Leisure reported revenues of Rs. 42 million. Following stringent cost containment measures taken by the management, the sector reported an operating loss of Rs. 277 million.
Hemas Mobility sector revenues decreased by 34.4% compared to Q1 last year, with revenues of Rs. 456 million. Operating profit declined by 65% over last year. The decline in performance is attributable to weakened trade and transhipment volumes impacting shipping agency volumes and the closure of the airport limiting airline aviation activity to cargo operations only. During the quarter, Hemas restructured its shareholding in one of the shipping agencies and recorded a disposal loss of Rs. 89 million. Our Logistics arm reported a profitability improvement of Rs. 11 million.
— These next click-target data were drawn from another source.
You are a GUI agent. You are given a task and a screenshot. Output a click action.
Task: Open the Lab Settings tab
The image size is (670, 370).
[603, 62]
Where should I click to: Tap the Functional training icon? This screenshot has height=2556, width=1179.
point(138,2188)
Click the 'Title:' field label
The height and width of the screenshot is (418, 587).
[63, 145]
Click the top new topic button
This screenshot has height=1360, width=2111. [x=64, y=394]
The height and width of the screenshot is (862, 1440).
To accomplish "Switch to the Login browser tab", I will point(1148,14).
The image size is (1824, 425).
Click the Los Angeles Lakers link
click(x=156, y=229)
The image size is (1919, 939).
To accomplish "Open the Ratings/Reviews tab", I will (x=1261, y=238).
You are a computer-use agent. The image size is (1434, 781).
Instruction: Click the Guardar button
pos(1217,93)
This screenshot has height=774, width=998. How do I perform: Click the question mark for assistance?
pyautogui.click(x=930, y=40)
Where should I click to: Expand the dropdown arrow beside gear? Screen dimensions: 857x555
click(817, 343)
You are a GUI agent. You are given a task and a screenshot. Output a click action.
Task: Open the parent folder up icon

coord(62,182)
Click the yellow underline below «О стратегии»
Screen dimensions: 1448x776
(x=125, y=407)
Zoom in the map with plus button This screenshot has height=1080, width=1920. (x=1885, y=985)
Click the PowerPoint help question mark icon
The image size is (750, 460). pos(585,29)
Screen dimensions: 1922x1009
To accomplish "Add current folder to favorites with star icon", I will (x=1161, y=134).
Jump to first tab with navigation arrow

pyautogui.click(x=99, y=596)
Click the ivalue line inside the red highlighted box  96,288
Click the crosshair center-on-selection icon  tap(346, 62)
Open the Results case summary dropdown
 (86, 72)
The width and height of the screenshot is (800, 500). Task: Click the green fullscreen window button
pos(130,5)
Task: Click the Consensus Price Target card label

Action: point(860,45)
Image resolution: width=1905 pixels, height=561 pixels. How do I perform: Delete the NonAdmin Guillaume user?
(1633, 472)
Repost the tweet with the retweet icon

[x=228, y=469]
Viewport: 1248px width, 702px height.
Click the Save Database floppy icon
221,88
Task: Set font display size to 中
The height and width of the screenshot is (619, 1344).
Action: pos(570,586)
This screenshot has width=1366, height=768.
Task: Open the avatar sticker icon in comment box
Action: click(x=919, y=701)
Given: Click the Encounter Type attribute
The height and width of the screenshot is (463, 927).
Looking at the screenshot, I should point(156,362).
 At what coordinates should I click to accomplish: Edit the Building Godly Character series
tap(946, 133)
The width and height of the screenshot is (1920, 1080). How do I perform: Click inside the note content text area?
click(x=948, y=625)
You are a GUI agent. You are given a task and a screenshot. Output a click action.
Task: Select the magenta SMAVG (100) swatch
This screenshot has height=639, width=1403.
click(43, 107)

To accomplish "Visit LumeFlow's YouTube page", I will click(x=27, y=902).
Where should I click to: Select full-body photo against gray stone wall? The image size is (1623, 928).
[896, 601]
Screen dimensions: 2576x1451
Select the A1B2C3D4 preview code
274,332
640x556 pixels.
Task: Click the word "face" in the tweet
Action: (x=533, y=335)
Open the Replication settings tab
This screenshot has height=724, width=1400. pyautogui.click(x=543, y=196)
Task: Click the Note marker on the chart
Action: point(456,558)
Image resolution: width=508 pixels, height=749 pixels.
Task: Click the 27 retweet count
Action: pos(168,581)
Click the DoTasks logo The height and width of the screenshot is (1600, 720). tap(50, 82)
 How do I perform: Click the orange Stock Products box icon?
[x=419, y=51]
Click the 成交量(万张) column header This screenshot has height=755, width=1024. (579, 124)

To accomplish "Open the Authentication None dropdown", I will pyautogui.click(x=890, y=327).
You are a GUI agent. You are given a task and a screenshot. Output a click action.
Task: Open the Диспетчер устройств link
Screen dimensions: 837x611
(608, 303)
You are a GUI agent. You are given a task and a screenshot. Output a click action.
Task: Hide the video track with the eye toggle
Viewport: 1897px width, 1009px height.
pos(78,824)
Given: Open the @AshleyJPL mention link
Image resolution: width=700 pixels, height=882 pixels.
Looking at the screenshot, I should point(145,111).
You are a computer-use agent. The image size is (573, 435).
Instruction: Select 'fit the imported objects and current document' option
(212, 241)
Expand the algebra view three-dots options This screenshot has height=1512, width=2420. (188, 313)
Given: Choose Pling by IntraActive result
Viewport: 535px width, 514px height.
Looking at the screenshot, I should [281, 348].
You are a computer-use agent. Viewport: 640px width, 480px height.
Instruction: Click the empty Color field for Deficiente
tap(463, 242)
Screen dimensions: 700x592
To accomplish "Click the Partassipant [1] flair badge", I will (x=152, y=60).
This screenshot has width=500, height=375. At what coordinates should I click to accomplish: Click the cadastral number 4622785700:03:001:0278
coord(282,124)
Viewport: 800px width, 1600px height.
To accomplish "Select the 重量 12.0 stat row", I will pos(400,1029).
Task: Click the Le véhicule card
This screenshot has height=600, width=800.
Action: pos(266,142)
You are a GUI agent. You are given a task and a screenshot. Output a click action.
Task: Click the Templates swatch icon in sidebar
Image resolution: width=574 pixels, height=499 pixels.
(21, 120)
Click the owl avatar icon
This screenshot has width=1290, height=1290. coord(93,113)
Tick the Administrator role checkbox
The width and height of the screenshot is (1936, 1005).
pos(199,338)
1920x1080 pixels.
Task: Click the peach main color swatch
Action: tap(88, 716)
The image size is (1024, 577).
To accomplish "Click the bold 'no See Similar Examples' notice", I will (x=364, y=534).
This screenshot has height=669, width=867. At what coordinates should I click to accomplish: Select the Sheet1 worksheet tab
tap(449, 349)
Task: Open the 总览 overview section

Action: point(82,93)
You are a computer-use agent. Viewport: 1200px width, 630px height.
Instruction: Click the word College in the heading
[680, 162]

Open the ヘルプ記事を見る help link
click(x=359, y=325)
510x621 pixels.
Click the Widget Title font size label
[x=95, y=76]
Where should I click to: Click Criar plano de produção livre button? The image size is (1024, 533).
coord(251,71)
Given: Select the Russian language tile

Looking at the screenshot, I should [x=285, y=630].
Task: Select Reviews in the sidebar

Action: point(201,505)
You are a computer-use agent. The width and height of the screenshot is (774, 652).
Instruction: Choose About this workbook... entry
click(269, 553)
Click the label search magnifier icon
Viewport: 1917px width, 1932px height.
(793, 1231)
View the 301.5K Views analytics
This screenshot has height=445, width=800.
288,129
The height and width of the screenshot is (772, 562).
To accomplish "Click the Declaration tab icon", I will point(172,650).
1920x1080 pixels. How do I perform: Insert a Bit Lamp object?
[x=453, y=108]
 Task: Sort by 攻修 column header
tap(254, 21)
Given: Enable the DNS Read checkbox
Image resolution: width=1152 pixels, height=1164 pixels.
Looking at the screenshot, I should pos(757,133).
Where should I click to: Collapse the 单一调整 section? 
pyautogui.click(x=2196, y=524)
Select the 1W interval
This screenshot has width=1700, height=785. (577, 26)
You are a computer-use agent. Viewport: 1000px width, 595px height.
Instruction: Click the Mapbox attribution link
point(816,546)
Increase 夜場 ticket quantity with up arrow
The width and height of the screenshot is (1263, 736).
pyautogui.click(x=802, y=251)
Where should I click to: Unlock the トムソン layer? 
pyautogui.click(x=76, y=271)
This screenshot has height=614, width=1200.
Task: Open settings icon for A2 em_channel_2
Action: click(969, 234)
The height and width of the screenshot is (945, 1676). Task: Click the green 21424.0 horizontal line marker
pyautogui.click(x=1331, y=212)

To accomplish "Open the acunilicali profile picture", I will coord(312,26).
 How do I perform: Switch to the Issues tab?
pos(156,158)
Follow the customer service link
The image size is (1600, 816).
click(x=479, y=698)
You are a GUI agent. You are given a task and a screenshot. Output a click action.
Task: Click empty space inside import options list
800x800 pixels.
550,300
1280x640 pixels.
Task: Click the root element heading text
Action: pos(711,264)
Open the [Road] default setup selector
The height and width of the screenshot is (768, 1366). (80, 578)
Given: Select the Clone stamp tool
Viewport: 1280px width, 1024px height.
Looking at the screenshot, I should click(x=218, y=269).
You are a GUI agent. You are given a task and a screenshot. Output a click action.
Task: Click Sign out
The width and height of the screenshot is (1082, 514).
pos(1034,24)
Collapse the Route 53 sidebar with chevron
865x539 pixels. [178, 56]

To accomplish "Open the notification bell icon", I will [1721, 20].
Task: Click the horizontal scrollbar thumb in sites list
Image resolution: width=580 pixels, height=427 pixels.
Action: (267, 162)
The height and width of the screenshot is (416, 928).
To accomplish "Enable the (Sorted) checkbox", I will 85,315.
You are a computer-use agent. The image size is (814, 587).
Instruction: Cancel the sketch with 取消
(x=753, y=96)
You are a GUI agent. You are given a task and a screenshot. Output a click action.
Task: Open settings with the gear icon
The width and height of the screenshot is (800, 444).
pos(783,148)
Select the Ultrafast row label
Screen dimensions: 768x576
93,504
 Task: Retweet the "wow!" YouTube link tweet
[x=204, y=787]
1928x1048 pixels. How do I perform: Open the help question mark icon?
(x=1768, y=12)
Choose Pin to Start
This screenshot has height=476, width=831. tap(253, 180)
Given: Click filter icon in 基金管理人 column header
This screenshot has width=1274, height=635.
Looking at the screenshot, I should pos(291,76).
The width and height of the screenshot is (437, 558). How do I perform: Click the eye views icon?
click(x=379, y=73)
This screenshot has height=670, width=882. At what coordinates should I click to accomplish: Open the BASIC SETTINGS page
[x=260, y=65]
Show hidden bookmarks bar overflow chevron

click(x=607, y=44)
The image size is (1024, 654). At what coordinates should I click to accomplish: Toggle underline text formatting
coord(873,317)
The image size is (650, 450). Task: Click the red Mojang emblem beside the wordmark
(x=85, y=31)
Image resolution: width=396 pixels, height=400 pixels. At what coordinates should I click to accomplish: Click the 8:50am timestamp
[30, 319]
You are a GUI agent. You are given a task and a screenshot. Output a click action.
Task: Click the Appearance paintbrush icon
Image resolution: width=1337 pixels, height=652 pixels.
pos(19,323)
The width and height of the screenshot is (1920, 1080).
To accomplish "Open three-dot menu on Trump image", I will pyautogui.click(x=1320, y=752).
The Group has delivered resilient performance in the quarter, despite the profound impact of the ongoing COVID-19 crisis. Overall, our Healthcare and Consumer businesses have shown strong month on month recovery and by June were achieving pre-COVID activity levels. Leisure remains a challenge.
We recognize the on-going risks that the pandemic represents to the Group, whether through a second wave, a contracting economy or supply chain or other constraints. We are adopting a dual strategy recognising that increased consumer consciousness towards health and hygiene is an opportunity for Hemas and also aggressively focusing on cost management and cash conservation in order to navigate through these unpredictable times.
This will be my final quarterly review as Group CEO, as I retire on 30th September and Kasturi takes on the role of leading one of Sri Lanka’s best companies. I would like to take this opportunity to thank all of the many Hemas stakeholders I have interacted with over the years for their help, guidance, challenge and humour. I have been privileged to work with exceptional teams in unprecedented times. Together we have come through many unpredicted challenges to deliver remarkable outcomes.
I wish Kasturi and Hemas every success in the future and am confident that this great company will go from strength to strength.